Please retype the data in full, exactly as given.
/---
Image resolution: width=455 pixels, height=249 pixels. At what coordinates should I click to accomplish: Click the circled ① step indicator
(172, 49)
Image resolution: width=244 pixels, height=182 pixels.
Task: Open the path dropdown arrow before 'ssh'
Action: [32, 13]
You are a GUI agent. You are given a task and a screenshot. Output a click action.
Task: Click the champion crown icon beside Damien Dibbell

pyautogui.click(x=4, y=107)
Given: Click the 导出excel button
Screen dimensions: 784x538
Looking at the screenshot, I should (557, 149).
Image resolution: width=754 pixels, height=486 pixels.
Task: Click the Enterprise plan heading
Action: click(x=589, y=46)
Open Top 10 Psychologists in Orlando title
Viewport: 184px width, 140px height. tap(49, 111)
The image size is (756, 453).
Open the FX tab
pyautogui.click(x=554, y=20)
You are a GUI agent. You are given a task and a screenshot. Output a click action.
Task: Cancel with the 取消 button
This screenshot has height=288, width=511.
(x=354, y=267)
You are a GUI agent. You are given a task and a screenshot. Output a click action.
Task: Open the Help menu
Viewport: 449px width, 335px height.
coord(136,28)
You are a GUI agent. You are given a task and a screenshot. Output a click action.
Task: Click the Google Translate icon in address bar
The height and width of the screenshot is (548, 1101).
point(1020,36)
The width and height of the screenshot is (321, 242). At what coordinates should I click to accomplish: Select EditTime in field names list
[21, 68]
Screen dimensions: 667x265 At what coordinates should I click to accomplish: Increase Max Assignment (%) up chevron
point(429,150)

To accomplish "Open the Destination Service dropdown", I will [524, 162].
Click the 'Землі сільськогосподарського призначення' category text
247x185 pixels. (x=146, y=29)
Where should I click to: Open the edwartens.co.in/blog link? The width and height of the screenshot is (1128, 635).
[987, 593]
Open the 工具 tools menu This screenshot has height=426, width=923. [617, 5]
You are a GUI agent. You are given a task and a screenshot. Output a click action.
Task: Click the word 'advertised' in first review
\---
Response to this task:
Image resolution: width=455 pixels, height=249 pixels. At what coordinates should I click to accomplish: Click the circled ① step indicator
(172, 49)
Image resolution: width=244 pixels, height=182 pixels.
Task: Open the path dropdown arrow before 'ssh'
Action: [32, 13]
You are a GUI agent. You are given a task and a screenshot. Output a click action.
Task: Click the champion crown icon beside Damien Dibbell

pyautogui.click(x=4, y=107)
Given: Click the 导出excel button
Screen dimensions: 784x538
Looking at the screenshot, I should (557, 149).
Image resolution: width=754 pixels, height=486 pixels.
Task: Click the Enterprise plan heading
Action: click(x=589, y=46)
Open Top 10 Psychologists in Orlando title
Viewport: 184px width, 140px height. tap(49, 111)
The image size is (756, 453).
Open the FX tab
pyautogui.click(x=554, y=20)
You are a GUI agent. You are given a task and a screenshot. Output a click action.
Task: Cancel with the 取消 button
This screenshot has height=288, width=511.
(x=354, y=267)
You are a GUI agent. You are given a task and a screenshot. Output a click action.
Task: Open the Help menu
Viewport: 449px width, 335px height.
coord(136,28)
You are a GUI agent. You are given a task and a screenshot. Output a click action.
Task: Click the Google Translate icon in address bar
The height and width of the screenshot is (548, 1101).
point(1020,36)
The width and height of the screenshot is (321, 242). At what coordinates should I click to accomplish: Select EditTime in field names list
[21, 68]
Screen dimensions: 667x265 At what coordinates should I click to accomplish: Increase Max Assignment (%) up chevron
point(429,150)

To accomplish "Open the Destination Service dropdown", I will [524, 162].
Click the 'Землі сільськогосподарського призначення' category text
247x185 pixels. (x=146, y=29)
Where should I click to: Open the edwartens.co.in/blog link? The width and height of the screenshot is (1128, 635).
[987, 593]
Open the 工具 tools menu This screenshot has height=426, width=923. [617, 5]
You are a GUI agent. You are given a task and a screenshot. Output a click action.
Task: Click the word 'advertised' in first review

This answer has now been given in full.